‘Murderball’ star speaks about adapting to life as a paraplegic

Christy Hemkens

When he was 18, Mark Zupan’s life and athletic career drastically changed. A victim of a car accident 12 years ago, Zupan is now in a wheelchair but hasn’t abandoned his athletic inclination. After being thrown from the back of a truck, Zupan found himself lying in a canal, unable to use his legs. After being found, he woke in a hospital bed with a broken neck, unable to speak. Using a letter board, he communicated his first message, spelling out “I am lucky?”

“I found that letter board to be one of my best friends those first couple of weeks in the hospital,” Zupan said during a speech at the Memorial Union on Tuesday night.

His second best friend he found to be his teeth.

“Trying to use my hands was like having mittens on and trying to open something.” Zupan said. He explained his first experiences in trying to apply deodorant with the limited abilities of his teeth.

Zupan, who is featured in the recent documentary “Murderball,” spoke of seeing the friend who was driving during the car accident for the first time while lying in his hospital bed.

“When he walked in, I said to him, ‘What? I don’t have a problem.’ I had already completely forgiven him.” Even though Zupan had forgiven, he said that he understands what his friend was going through. “How do you deal with putting your best friend in a wheelchair?”

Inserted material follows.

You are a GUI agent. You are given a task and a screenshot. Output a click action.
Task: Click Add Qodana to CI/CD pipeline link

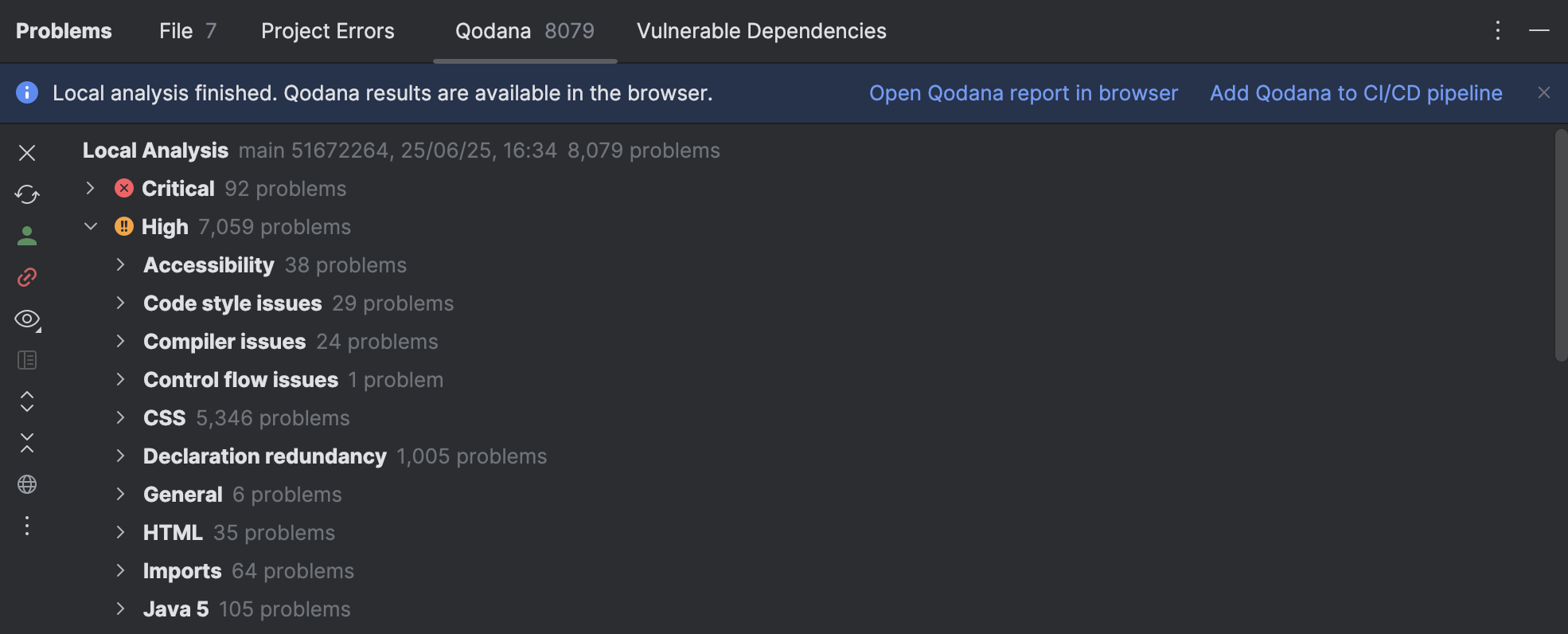coord(1355,93)

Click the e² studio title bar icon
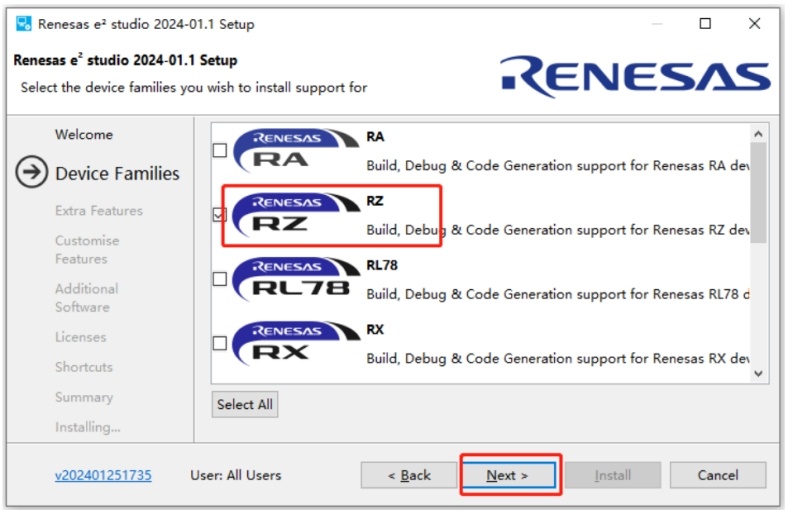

Even so, Zupan was able to overcome his disability and this has led him to many new experiences. After his recovery and rehabilitation, he adapted his love for sports from soccer to quad rugby, affectionately called “murderball.” In his new sport, he has achieved such honors as a starter on the No. 2-ranked team Stampede from Austin, Texas, and was a starter on the team’s 2004 Para-Olympic team in Athens.

Caren White, freshman in pre-landscape architecture, said she came to hear Zupan speak even though she hadn’t seen the movie because she was “interested in hearing what he had to say.”

“I saw him on ‘The Tonight Show’ and thought he was an interesting guy,” said Justin Messmer, senior in accounting.

“After this, maybe I’ll go to see the movie.”

Zupan is currently preparing for the 2008 Olympic Games in Beijing, China.